In a myth-busting analysis of the world's most intractable conflict, a star of Middle East reporting, "one of the most important writers" in the field (The New York Times), argues that only one weapon has yielded progress: force. Scattered over the territory between the Jordan River and the Mediterranean Sea lie the remnants of failed peace proposals, international summits, secret negotiations, UN resolutions, and state-building efforts. The conventional story is that these well-meaning attempts at peacemaking were repeatedly, perhaps terminally, thwarted by violence. Through a rich interweaving of reportage, historical narrative, and powerful analysis, Nathan Thrall presents a startling counter-history. He shows that force—including but not limited to violence—has impelled each side to make its largest concessions, from Palestinian acceptance of a two-state solution to Israeli territorial withdrawals. This simple fact has been neglected by the world powers, which have expended countless resources on initiatives meant to diminish friction between the parties. By quashing any hint of confrontation, promising an imminent negotiated solution, facilitating security cooperation, developing the institutions of a still unborn Palestinian state, and providing bounteous economic and military assistance, the United States and Europe have merely entrenched the conflict by lessening the incentives to end it. Thrall’s important book upends the beliefs steering these failed policies, revealing how the aversion of pain, not the promise of peace, has driven compromise for Israelis and Palestinians alike.

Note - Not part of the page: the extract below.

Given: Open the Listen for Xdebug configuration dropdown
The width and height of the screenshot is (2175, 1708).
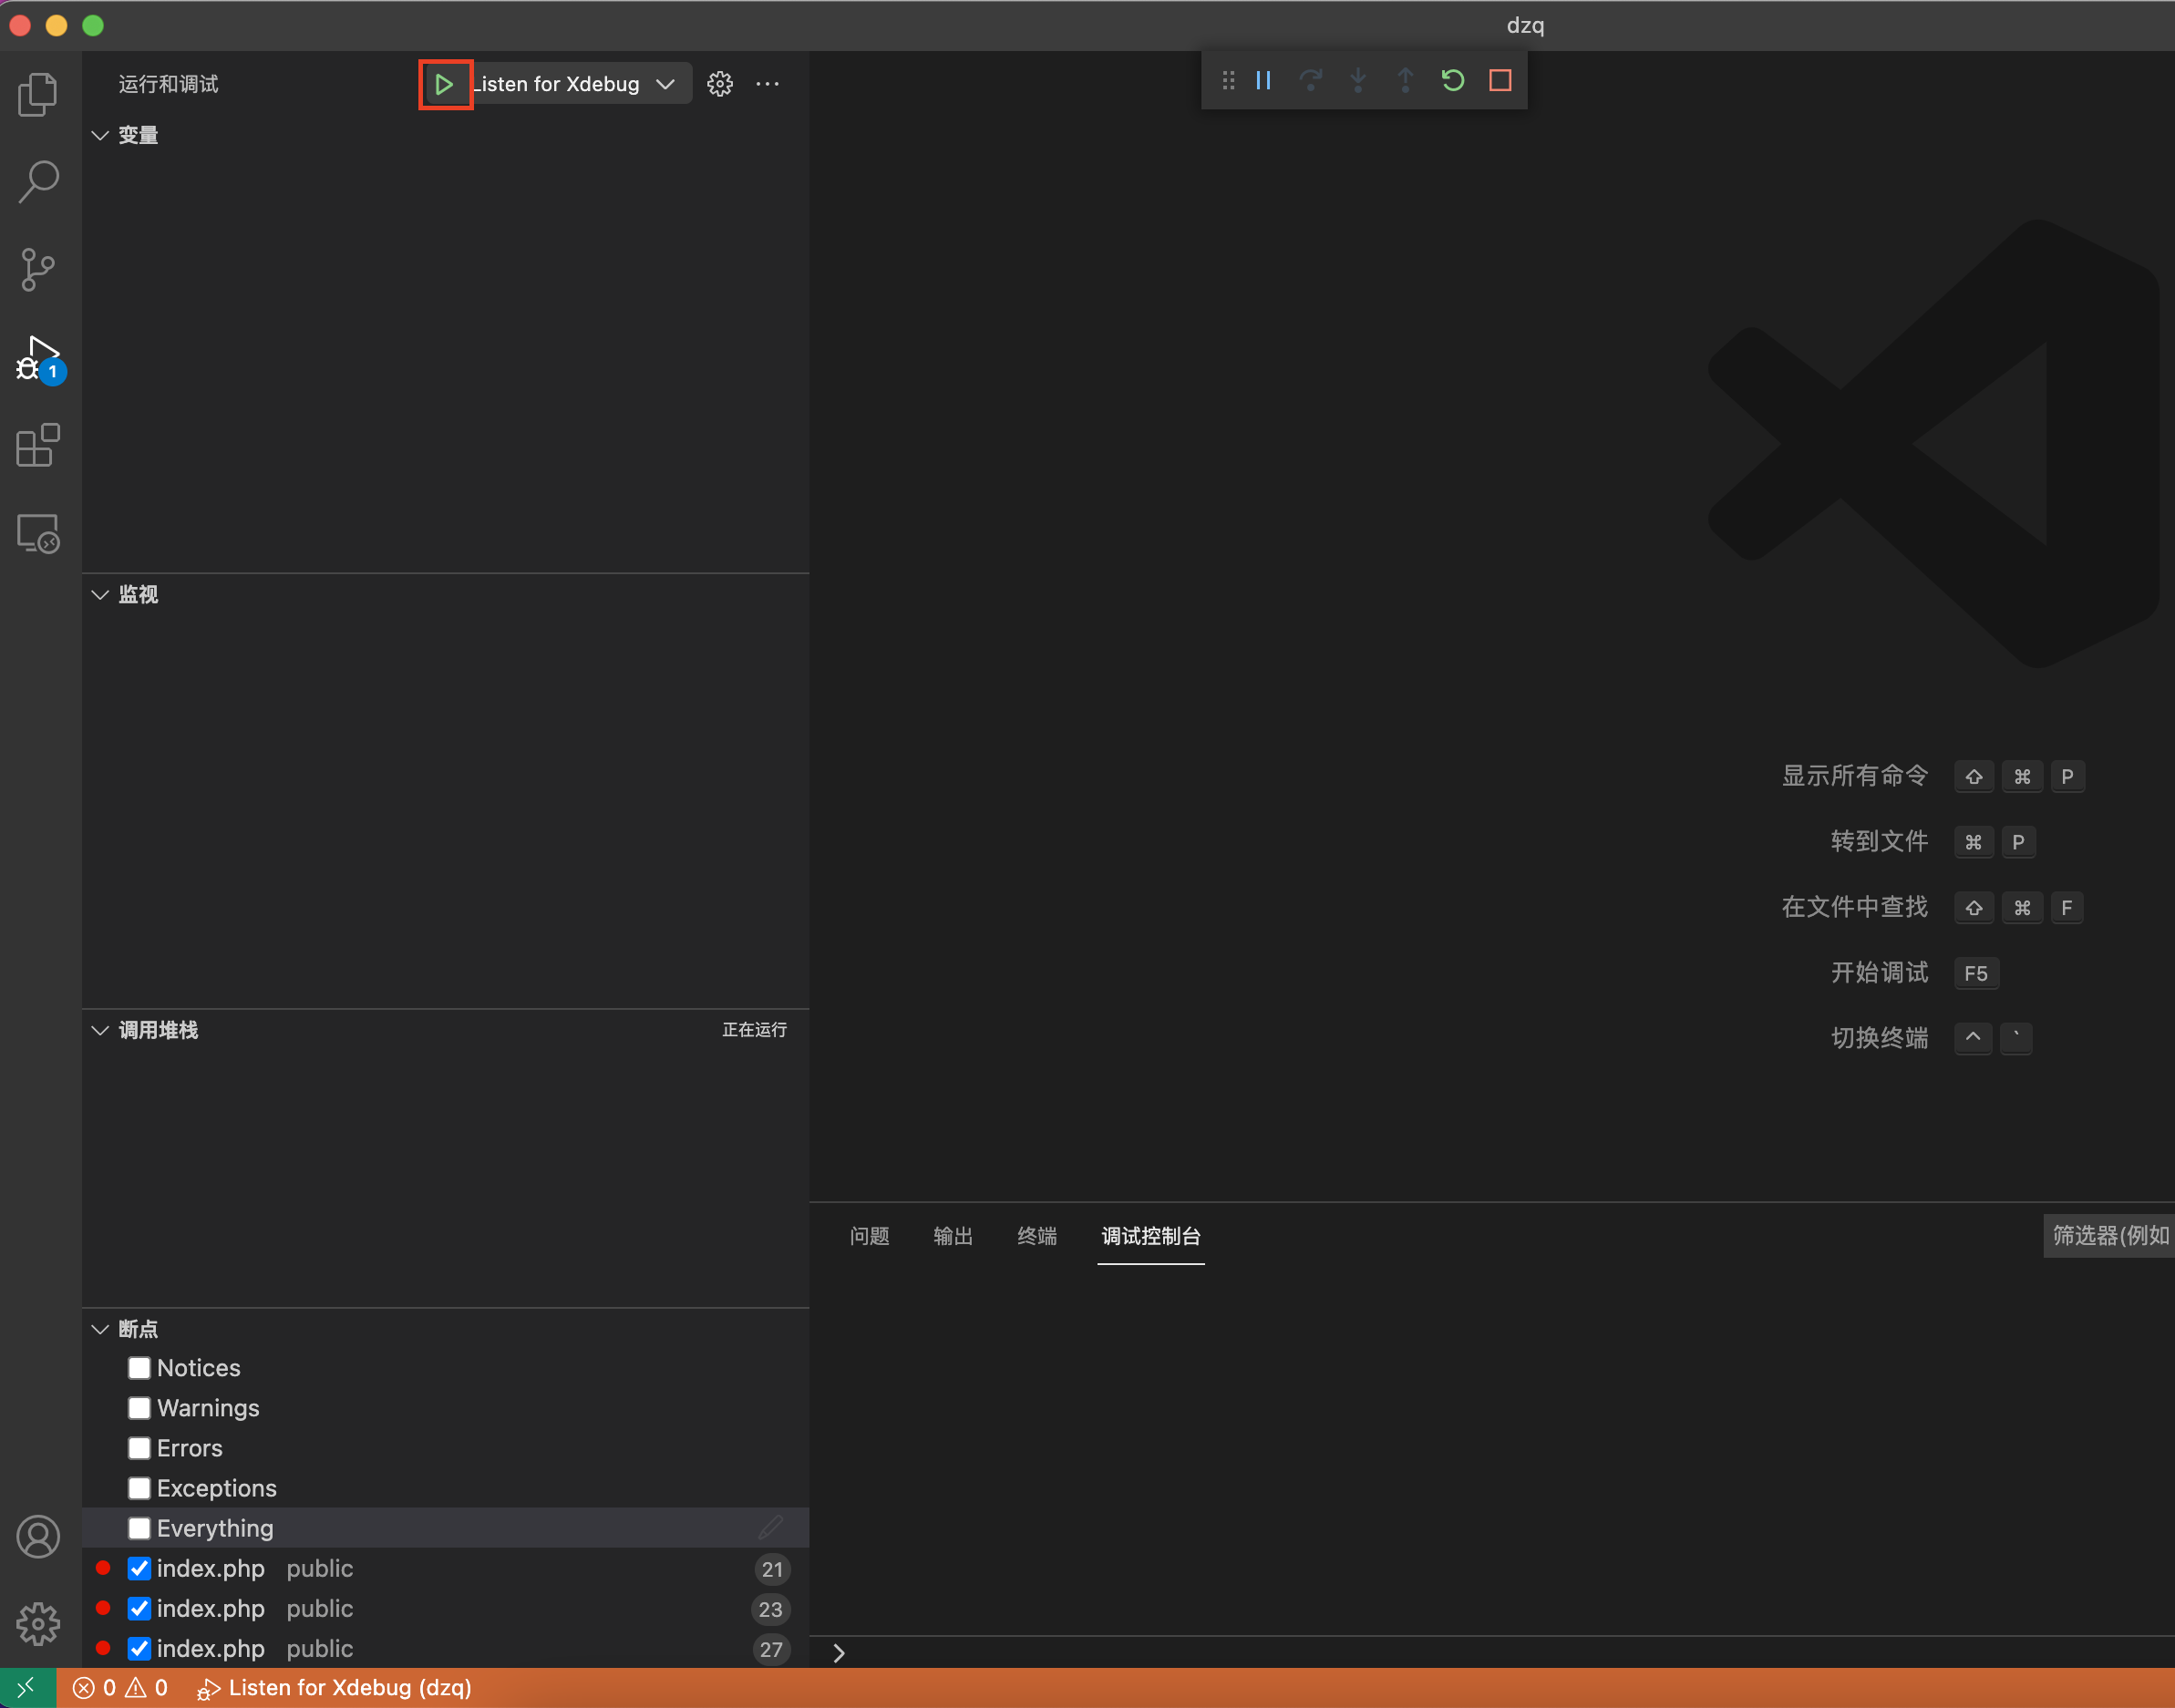Looking at the screenshot, I should pyautogui.click(x=665, y=83).
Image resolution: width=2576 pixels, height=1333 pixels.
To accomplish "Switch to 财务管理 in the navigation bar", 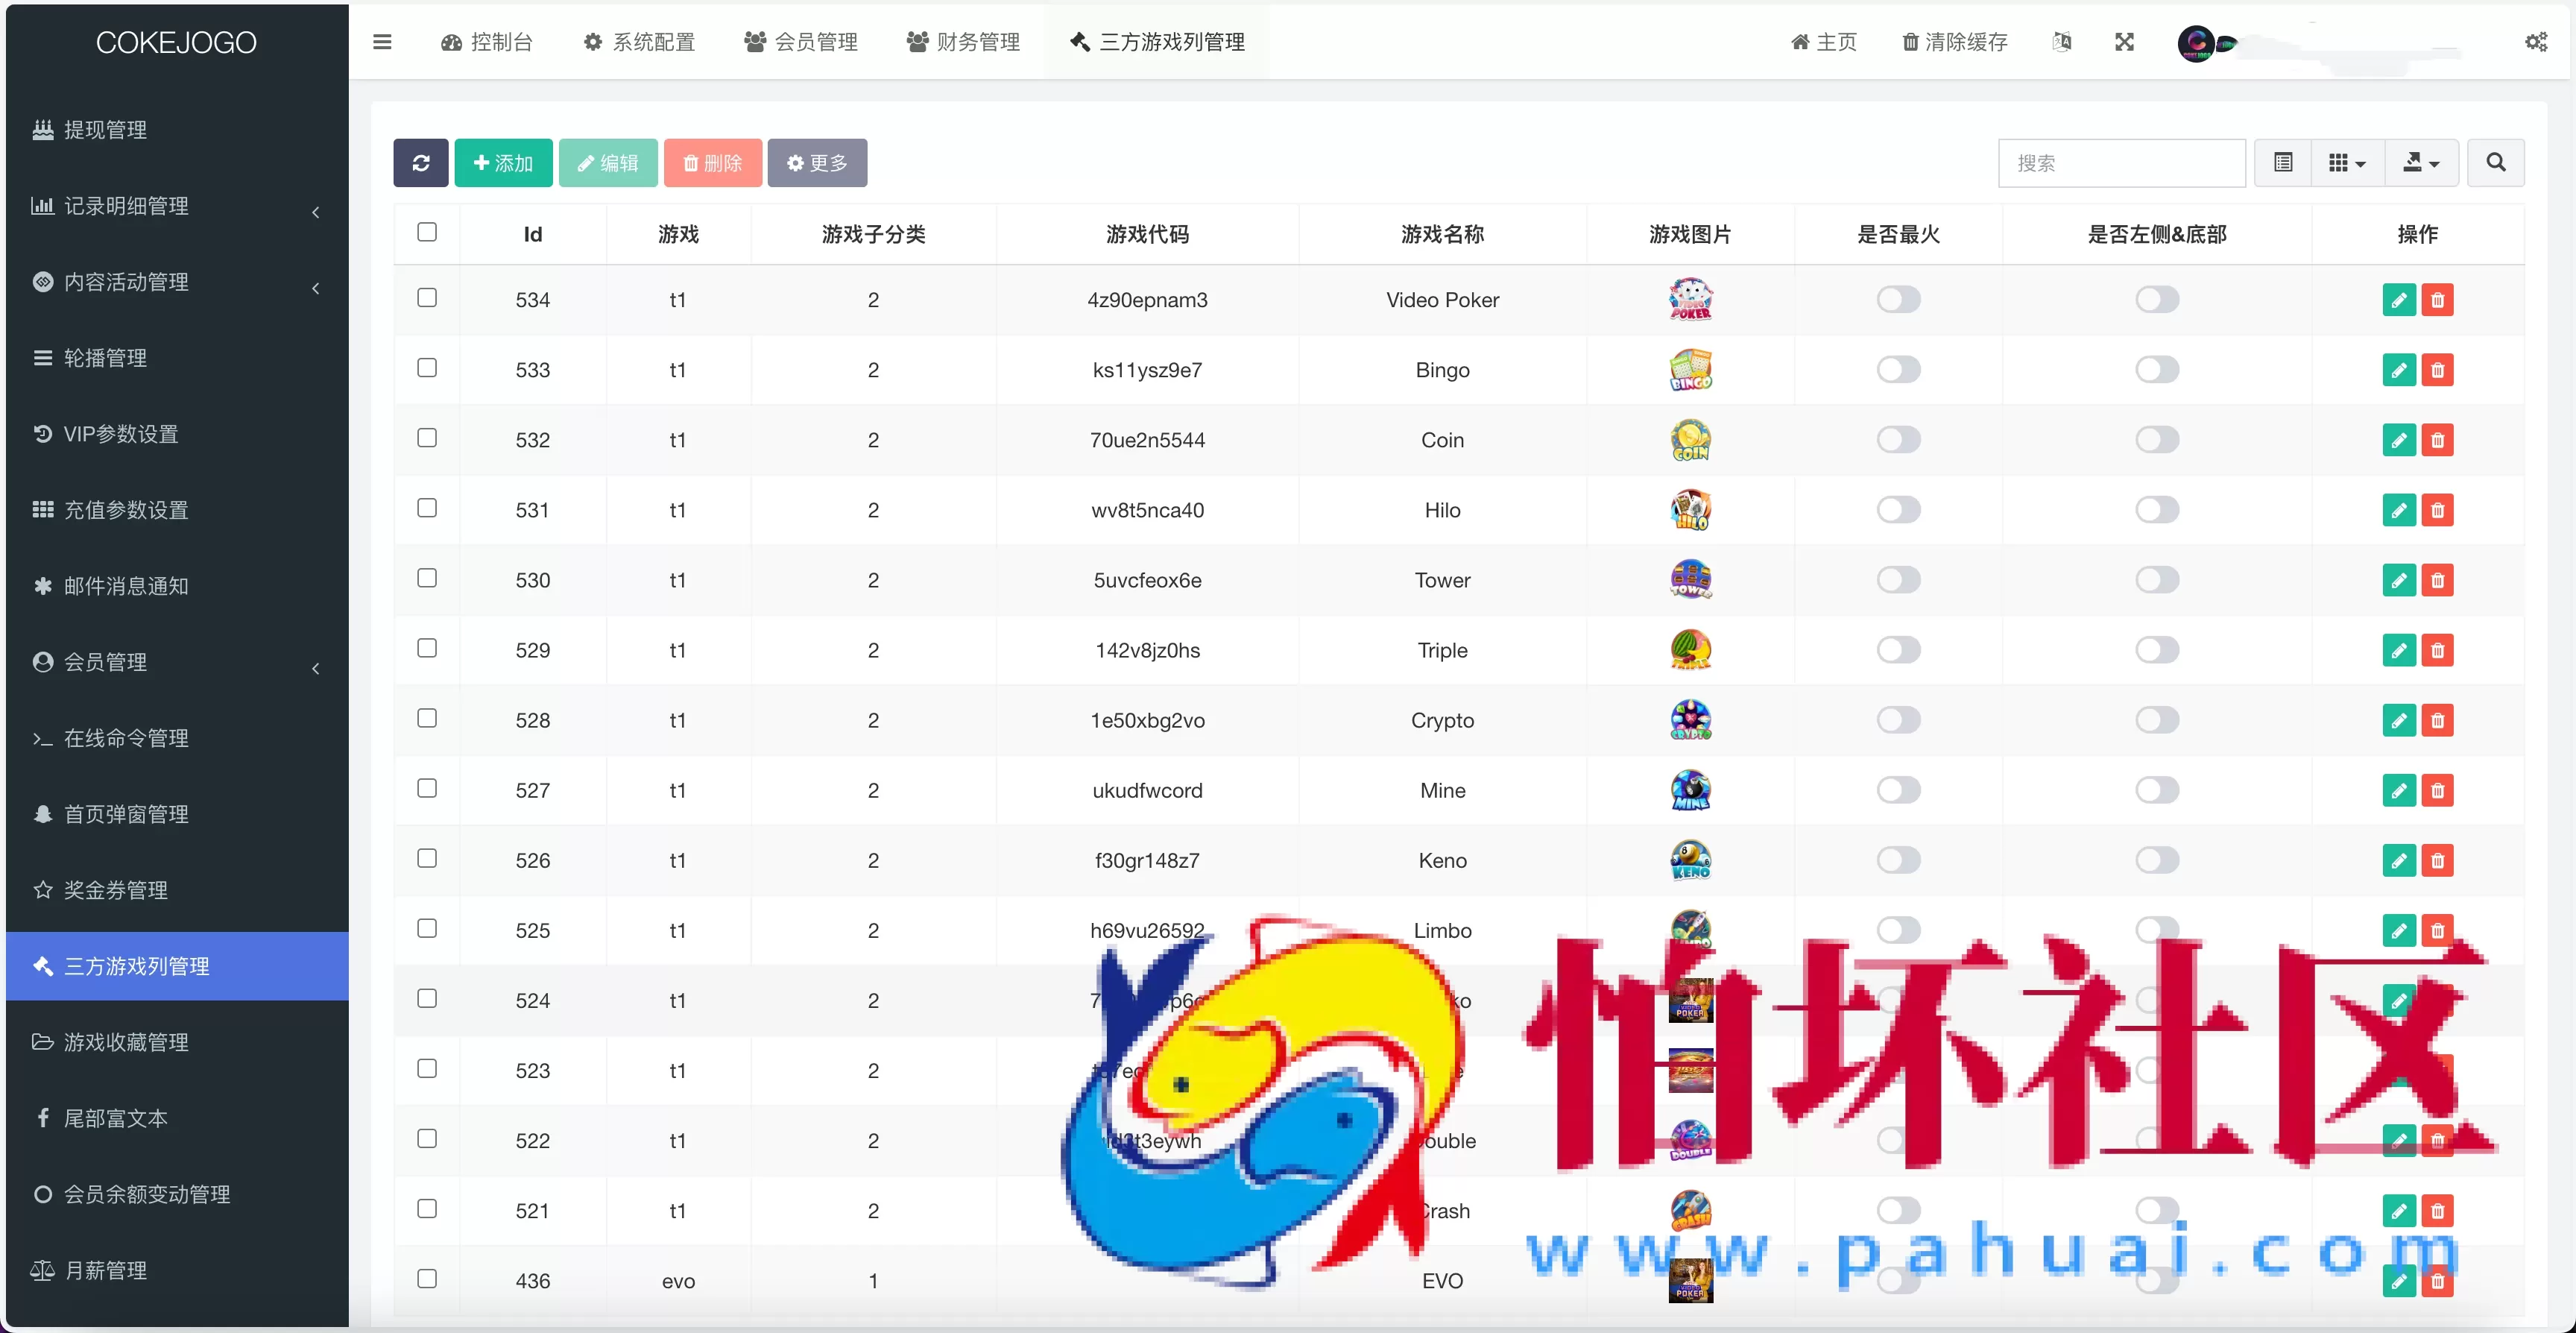I will click(x=962, y=42).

Published as Israel's occupation of East Jerusalem, the West Bank, and Gaza reaches its fiftieth anniversary, which is also the centenary of the Balfour Declaration that first promised a Jewish national home in Palestine, The Only Language They Understand advances a bold thesis that shatters ingrained positions of both left and right and provides a new and eye-opening understanding of this most vexed of lands.

Minarets in the Mountains

Minarets in the Mountains
Author: Tharik Hussain
Publsiher: Unknown
Total Pages: 352
Release: 2021-07-15
Genre: Religion
ISBN: 1784778281

Download Minarets in the Mountains Book in PDF, Epub and Kindle

Travel writing about Muslim Europe. A journey around Eastern Europe and the Western Balkans, home to the largest indigenous Muslim population in Europe, following the footsteps of Evliya Celebi through Serbia, Bosnia, Albania, North Macedonia, Kosovo, Montenegro. A book that begins to decolonise European history.